A stray cat is a pet cat that has been lost or wandered from its home, or that has been dumped by its owner. They usually rely on humans for food at least to some extent, even if it is by scavenging around homes and they have at least some tolerance of human presence.

Under some circumstances a stray cat, or more usually its descendants, may become truly feral. Stray cats may of course become pet cats again if they find suitable homes but it is extremely rare for a truly feral cat to ever become a pet.

What to do if you see a feral cat

Please help us to record feral cat sightings so that we can get a better understanding of the distribution and numbers of feral cats.

The best way to do this is to record sightings on the FeralScan App on your smart phone when and where you see them. The App automatically records the location, adds them to a central database and maps the sightings so that everyone can view them.

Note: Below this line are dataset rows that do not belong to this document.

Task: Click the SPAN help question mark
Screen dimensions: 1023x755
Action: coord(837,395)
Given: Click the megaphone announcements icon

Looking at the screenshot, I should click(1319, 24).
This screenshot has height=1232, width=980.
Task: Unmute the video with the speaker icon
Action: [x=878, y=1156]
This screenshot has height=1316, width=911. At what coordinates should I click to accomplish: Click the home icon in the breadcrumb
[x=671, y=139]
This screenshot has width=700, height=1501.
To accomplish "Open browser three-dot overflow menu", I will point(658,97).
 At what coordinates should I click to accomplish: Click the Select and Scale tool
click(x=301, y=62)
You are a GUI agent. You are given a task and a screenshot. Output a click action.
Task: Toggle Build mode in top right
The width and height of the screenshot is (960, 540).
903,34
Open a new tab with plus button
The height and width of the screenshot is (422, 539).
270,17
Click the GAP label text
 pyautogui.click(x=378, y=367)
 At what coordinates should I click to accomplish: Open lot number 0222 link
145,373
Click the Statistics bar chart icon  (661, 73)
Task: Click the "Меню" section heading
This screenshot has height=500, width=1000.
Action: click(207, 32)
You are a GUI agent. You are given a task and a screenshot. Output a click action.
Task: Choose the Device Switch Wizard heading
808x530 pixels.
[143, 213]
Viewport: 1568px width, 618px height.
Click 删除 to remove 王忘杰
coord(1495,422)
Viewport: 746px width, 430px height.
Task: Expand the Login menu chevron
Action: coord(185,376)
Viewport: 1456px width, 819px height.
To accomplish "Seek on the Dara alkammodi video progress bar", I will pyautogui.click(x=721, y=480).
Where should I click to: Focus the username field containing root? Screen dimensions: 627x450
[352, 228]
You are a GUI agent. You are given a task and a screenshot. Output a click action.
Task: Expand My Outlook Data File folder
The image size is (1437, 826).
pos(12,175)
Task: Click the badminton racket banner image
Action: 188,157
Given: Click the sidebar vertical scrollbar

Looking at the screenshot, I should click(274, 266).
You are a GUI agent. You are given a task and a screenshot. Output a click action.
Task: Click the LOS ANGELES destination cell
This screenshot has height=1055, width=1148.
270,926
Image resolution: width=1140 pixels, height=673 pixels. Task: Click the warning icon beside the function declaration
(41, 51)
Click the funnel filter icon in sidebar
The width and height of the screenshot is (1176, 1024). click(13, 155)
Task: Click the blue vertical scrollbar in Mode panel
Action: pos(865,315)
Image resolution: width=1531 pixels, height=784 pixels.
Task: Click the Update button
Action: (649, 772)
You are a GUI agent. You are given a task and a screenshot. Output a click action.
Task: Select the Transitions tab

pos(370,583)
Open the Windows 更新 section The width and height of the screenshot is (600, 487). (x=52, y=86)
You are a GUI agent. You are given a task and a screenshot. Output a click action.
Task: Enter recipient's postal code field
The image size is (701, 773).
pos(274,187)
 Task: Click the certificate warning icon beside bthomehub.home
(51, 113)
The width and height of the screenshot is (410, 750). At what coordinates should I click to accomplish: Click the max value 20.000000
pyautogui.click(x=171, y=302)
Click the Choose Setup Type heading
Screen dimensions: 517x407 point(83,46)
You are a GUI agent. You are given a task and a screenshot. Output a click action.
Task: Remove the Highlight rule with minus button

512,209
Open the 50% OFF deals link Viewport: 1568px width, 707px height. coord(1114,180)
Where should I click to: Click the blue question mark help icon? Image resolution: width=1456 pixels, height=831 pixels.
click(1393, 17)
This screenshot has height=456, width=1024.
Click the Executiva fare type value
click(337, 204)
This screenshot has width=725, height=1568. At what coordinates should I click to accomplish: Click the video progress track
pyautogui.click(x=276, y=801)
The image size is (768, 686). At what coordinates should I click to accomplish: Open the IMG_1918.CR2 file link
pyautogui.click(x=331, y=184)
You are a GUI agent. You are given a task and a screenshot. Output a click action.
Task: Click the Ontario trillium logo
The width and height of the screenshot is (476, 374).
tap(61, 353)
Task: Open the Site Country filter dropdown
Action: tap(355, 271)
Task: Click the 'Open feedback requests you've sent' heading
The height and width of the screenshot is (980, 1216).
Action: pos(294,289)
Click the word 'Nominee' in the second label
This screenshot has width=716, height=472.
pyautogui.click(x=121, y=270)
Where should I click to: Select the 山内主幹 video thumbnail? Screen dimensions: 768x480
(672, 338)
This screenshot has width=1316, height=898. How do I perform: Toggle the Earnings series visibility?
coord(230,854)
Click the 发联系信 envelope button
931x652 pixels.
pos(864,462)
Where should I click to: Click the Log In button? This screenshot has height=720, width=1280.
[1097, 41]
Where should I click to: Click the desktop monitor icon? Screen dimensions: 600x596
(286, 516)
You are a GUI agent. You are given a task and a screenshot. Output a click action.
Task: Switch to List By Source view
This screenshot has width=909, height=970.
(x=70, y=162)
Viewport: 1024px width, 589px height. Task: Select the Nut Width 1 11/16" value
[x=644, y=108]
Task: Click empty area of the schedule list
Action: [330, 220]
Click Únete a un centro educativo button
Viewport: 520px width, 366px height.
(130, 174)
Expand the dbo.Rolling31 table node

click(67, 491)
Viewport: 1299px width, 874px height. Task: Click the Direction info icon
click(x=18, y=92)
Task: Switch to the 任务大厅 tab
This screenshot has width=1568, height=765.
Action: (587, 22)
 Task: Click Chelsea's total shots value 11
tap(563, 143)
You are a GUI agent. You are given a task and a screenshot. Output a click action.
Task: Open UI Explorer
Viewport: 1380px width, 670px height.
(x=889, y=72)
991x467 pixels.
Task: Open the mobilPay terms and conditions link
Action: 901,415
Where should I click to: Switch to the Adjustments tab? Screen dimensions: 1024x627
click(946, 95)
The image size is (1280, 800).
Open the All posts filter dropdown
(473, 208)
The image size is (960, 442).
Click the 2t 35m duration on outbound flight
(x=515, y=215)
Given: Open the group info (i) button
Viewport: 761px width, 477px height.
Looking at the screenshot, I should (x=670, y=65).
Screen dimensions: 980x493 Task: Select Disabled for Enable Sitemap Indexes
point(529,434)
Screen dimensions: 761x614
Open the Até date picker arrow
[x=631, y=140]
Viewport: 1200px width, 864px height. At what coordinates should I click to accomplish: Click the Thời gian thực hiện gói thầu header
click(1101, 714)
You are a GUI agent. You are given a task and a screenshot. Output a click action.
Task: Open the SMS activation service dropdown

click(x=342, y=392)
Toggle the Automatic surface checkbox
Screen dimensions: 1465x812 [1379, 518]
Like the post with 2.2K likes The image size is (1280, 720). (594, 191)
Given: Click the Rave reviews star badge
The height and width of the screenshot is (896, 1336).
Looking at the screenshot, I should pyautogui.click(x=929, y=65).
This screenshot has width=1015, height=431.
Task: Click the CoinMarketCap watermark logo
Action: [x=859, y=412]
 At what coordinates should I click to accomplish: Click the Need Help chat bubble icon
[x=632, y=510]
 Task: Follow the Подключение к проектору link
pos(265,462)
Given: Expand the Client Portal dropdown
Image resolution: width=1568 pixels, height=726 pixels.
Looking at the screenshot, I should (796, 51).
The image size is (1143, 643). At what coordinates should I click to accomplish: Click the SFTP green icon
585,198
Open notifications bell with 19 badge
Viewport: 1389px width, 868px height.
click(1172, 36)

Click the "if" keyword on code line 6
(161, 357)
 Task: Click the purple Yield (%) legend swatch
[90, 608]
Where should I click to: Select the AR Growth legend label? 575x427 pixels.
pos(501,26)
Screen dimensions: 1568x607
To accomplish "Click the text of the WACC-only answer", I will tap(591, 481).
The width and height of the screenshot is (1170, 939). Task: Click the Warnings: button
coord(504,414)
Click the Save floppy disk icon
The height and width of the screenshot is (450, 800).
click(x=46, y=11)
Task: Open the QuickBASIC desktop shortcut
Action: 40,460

I have a stray or feral cat problem, can Council come and take care of it?

Unless in one of our priority areas Council cannot trap or collect stray/feral cats or loan traps on an individual basis. Council is however interested to know the location of stray/feral cat populations to assist where feasible and to inform future management.

Information can be left with Council’s Customer Service staff on 6211 8200 and feral cat sightings can be recorded on the FeralCatScan App on your smart phone when and where you see them. The App automatically records the location and maps the sightings for follow up.

Kingborough Council is also working to promote responsible cat ownership which is vital to managing the population of stray and feral cats.

Can I catch a stray cat?

A person is permitted to trap a cat on their private property, as long as any cat that is trapped is either returned to its owner; or taken to a cat management facility; or taken to a nominee of a facility, within 24 hours of being trapped. Traps must be checked at least once every 24-hour period after the trap is first set.

Before setting a trap, a person should first contact a cat management facility to understand the facility’s processes for accepting a cat, operating hours, and any associated fees. You should not take a cat to a cat management facility without contacting the facility first. Under the Animal Welfare Act 1993, a person who sets a trap is responsible for the care and welfare of any animal that is caught in the trap and has a duty to take all reasonable measures to protect the welfare of the animal.

Trapping a cat

Guidelines for trapping a cat in urban and peri-urban areas

The Act also allows for cats to be trapped in prohibited areas, such as National Parks and reserves, on private land that is more than 1 km from a place of residence, on ‘primary production land’, such as farming properties, or on a ‘production premises’, such as aquaculture and abattoir operations. Any cat trapped in these locations can either be returned to its owner; taken to a cat management facility; or humanely destroyed.